A big man in a waistcoat, with close-cropped hair, broad shoulders, and strong, attractive features stood behind it. He had a reproachful look on his face as he looked down at Mary.
“Where has everyone gone? What have you done with Davis and Rebecca?”
He inhaled a deep breath through his nose and the square posture of his shoulders softened slightly.
“I’ve sent them home, Miss Geis.”
Mary recoiled as if she’d been slapped. He didn’t attack her outright, and his hands were empty. If he were an assassin, he ought to get it over with. Her only hope, if it could be called that, lay in continuing to feign ignorance.
“Whatever for, Mr. Poole?”
“They couldn’t be kept, Miss.”
Mary bit her tongue to keep from speaking too soon. She needed to think. He was big enough to snap her in half without thinking. Like a twig for kindling.
How much longer could the charade go on for? She was tired. Tired of the fear, tired of the lies. She closed her eyes for a moment. What right did he have to do any of this? Her face twisted in anger, and she slapped him with the full weight of her body.
James made no effort to stop her. Her hand stung, she thought, more than his face appeared to. She slapped him again, with her other hand.
“Well,” she said, defiant. “Do your worst.”

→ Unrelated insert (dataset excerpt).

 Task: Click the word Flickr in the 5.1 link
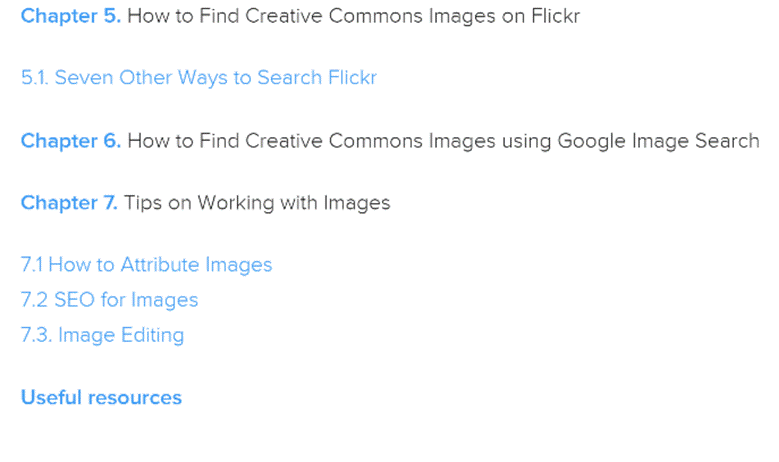pyautogui.click(x=350, y=78)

James Poole looked at her for a moment, confused. He looked at her face, and then over her shoulder. Then he frowned.
“If that’s all, ma’am. I need to get back to work.”
Mary looked up at him, her face angrier and angrier.
“Very well, then.”
She wouldn’t give him the satisfaction, she decided. Whatever happened now, she wouldn’t be able to stop. But if he weren’t going to admit to it, then she wouldn’t reveal that she knew. The door was closing as she thought of one last, closing jibe.
“And Mr. Poole?”
The door stopped, and opened up once again. James Poole stood on the other side, filling the door frame and obscuring her view of the room inside.
“Don’t ever do anything of this sort without my express permission again. Is that clear?”
“I apologize, ma’am. It won’t happen again.”
“Good,” she said, turning on her heel and walking away.
Why did he torture her like this? What motive could he have? She was right there before him, and if he were going to do her harm, that had been as good an opportunity as one could hope for.
If he hadn’t, though, then why had he been so secretive and so unilateral in dismissing her household servants?
It made no sense. But Mary knew one thing. There was a hidden advantage that he hadn’t thought of when he had tried to get her alone. She was free, now. Free to pursue the mystery of her father’s death away from prying eyes, because there was only one person in the entire house to stop her.